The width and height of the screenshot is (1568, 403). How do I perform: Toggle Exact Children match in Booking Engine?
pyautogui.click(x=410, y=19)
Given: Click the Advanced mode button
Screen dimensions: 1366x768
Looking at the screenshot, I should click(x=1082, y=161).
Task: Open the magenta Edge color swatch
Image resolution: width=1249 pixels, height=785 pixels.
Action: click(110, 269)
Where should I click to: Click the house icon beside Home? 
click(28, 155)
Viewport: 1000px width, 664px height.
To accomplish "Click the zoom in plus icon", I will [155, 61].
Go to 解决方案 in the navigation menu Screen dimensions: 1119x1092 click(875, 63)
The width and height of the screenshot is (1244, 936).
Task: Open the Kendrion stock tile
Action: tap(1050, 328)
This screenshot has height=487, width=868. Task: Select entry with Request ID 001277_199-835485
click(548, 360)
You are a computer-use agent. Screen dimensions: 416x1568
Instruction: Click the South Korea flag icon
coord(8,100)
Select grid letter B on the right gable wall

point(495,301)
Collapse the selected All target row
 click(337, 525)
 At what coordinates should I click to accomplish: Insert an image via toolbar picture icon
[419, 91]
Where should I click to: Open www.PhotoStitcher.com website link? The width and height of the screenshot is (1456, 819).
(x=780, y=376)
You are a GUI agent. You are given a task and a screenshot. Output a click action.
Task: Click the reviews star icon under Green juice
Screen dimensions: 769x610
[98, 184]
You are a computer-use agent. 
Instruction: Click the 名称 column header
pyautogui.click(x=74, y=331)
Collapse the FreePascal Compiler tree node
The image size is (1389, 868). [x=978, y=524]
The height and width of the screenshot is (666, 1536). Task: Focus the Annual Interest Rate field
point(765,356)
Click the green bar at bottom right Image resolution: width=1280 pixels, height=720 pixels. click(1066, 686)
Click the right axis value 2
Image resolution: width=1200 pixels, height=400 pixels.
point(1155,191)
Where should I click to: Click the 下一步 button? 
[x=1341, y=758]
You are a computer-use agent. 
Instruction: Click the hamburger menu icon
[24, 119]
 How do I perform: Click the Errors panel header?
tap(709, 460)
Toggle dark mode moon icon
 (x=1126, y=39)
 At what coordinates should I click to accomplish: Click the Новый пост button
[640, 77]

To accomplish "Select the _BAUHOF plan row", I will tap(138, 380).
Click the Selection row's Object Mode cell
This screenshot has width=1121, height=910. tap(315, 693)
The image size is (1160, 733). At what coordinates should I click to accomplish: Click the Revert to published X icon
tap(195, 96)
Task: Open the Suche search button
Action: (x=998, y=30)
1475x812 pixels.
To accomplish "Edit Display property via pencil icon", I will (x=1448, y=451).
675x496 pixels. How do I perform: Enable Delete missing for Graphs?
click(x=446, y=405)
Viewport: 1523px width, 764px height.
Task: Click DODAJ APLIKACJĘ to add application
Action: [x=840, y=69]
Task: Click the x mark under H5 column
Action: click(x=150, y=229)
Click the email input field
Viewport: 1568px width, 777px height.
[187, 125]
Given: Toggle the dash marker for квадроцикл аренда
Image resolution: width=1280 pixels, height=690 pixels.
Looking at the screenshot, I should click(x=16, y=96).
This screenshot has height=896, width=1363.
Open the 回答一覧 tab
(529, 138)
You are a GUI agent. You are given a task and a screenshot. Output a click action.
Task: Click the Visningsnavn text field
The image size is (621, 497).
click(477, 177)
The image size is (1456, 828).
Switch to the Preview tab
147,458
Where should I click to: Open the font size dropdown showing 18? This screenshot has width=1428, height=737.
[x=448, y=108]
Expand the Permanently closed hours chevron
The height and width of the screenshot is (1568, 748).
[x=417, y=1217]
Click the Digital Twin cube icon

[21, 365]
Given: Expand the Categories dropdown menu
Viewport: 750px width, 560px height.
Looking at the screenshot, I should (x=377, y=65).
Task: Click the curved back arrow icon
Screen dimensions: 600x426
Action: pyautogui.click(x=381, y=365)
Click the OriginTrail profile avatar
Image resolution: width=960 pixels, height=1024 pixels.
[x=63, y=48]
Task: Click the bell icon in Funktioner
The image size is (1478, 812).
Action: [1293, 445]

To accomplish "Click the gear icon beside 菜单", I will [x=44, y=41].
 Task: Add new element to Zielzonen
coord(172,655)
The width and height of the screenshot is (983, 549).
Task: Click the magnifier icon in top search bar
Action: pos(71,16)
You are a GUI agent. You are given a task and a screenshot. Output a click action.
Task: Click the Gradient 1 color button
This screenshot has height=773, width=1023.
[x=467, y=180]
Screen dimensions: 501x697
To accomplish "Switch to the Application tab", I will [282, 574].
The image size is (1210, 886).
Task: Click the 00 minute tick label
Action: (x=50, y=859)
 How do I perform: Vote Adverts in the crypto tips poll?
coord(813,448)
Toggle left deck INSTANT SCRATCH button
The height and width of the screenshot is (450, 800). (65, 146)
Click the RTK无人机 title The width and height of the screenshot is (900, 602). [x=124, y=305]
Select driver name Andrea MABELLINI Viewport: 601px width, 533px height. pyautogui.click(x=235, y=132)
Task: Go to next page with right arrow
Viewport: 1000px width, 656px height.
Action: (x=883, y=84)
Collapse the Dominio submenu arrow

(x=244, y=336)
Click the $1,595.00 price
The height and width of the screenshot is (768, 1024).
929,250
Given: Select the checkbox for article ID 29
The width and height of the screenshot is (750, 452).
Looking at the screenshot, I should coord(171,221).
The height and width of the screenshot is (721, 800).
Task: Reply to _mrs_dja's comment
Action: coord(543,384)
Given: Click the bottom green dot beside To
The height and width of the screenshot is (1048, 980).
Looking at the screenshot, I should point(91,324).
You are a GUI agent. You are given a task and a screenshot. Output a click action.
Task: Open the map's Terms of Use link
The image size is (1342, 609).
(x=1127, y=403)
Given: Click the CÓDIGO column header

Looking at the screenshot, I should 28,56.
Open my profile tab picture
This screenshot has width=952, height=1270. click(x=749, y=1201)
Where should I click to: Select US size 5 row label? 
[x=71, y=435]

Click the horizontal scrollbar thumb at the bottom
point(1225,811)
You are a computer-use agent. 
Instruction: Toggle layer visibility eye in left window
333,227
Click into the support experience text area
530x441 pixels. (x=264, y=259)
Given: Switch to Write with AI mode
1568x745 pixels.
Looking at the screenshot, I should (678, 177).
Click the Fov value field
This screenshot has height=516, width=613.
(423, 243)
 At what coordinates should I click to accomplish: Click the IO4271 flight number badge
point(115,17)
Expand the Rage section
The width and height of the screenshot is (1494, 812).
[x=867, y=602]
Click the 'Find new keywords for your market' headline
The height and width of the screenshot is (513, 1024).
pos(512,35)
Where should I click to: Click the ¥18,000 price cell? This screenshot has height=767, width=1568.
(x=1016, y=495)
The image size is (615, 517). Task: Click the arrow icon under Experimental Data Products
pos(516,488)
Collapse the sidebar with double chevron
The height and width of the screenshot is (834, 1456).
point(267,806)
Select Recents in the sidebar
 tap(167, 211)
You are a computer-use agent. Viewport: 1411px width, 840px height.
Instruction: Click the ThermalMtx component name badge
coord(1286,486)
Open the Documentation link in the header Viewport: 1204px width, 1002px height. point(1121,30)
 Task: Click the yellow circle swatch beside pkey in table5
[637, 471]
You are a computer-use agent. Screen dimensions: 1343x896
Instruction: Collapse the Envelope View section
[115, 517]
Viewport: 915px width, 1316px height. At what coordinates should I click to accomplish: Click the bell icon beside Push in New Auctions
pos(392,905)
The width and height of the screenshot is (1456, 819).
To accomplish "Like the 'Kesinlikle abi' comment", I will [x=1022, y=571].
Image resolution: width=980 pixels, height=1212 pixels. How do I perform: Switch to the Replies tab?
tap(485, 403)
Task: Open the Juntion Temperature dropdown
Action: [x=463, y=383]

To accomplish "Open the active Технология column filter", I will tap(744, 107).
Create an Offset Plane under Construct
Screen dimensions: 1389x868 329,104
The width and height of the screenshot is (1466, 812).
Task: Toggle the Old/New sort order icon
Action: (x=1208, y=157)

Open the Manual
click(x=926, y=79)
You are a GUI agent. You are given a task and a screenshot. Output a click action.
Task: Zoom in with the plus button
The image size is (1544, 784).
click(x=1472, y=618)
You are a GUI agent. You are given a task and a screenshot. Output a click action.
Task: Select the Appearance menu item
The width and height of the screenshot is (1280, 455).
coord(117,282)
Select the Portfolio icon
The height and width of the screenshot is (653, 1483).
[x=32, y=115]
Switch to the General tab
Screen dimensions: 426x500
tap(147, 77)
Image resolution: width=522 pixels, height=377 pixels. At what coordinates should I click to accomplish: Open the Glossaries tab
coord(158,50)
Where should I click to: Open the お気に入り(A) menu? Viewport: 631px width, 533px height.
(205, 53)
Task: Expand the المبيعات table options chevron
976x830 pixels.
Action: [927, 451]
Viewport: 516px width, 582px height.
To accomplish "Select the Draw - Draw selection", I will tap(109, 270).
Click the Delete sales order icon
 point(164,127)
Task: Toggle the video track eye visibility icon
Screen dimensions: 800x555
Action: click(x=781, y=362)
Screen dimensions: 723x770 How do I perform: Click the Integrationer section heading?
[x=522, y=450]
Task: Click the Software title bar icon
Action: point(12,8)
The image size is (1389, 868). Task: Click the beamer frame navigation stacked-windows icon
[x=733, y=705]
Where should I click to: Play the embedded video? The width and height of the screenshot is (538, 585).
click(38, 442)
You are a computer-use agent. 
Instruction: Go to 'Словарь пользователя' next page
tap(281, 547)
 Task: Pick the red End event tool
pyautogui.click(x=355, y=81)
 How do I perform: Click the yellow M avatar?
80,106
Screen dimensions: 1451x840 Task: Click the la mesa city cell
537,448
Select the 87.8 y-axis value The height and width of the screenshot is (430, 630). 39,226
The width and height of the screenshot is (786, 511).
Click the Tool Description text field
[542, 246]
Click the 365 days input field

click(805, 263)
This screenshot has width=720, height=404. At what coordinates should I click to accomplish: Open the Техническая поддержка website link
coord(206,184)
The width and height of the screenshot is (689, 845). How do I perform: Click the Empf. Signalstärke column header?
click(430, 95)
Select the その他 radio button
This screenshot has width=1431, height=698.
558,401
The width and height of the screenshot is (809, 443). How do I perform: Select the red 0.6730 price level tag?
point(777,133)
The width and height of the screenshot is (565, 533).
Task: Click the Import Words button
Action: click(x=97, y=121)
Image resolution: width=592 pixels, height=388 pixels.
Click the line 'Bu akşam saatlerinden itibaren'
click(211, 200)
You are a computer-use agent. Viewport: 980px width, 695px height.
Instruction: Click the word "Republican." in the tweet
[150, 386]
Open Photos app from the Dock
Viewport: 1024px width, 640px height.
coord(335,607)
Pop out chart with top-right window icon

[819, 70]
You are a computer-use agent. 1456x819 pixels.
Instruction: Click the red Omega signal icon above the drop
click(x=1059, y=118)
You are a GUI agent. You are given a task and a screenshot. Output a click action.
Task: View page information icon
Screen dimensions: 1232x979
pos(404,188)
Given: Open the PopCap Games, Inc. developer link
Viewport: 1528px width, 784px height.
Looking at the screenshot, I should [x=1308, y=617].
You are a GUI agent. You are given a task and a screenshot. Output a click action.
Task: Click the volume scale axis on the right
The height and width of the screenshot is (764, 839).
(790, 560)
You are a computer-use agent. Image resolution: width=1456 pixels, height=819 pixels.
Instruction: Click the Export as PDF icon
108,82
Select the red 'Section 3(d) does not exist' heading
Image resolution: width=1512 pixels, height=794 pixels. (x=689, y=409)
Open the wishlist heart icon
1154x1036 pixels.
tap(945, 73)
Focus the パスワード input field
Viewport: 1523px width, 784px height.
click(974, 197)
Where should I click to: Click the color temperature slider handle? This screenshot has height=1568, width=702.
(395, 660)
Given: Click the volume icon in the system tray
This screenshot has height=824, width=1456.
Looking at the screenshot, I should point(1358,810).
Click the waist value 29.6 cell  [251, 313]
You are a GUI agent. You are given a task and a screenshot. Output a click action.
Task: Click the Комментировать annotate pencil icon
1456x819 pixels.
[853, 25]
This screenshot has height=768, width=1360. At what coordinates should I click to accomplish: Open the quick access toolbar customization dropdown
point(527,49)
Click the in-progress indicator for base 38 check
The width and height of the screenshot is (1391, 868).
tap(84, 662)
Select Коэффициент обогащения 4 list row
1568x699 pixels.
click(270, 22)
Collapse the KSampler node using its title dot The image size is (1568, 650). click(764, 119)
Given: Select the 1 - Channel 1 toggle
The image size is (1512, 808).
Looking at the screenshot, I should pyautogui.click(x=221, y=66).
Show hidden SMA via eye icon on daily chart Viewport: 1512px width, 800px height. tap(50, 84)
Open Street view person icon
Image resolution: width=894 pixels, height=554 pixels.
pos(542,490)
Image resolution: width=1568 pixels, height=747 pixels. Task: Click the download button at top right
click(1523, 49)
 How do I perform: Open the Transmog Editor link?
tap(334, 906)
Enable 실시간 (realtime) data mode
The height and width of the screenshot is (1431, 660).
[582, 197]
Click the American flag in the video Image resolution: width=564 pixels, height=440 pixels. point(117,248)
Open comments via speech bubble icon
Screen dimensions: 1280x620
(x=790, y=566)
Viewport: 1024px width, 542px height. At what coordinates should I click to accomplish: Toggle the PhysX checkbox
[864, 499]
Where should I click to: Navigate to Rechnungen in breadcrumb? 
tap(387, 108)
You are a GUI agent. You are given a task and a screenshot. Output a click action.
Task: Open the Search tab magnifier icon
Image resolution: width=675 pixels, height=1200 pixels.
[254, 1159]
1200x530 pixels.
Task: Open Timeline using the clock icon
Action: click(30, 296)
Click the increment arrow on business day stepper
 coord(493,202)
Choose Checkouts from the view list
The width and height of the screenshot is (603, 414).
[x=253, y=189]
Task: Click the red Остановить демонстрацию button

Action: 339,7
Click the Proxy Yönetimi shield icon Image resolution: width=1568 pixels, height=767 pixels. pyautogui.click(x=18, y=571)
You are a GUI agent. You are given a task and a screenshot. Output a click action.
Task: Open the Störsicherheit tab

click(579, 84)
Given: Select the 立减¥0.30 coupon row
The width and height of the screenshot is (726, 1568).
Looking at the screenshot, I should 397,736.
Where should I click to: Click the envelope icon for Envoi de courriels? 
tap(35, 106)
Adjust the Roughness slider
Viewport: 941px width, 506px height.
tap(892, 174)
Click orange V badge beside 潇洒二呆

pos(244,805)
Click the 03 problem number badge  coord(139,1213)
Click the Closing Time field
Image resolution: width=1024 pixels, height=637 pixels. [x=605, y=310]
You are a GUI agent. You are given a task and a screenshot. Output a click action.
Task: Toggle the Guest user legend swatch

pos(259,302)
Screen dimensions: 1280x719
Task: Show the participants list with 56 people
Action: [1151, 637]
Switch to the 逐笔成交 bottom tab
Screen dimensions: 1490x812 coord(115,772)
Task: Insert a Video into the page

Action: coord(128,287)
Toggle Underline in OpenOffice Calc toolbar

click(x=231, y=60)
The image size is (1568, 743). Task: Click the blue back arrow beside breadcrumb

THE TASK: Rewrite the entries from the line containing "Toggle Underline in OpenOffice Calc toolbar" through the end of the entries as a numbered list, one line per item, leaving out blank lines.

SOLUTION:
1. Toggle Underline in OpenOffice Calc toolbar
2. click(x=231, y=60)
3. The image size is (1568, 743). Task: Click the blue back arrow beside breadcrumb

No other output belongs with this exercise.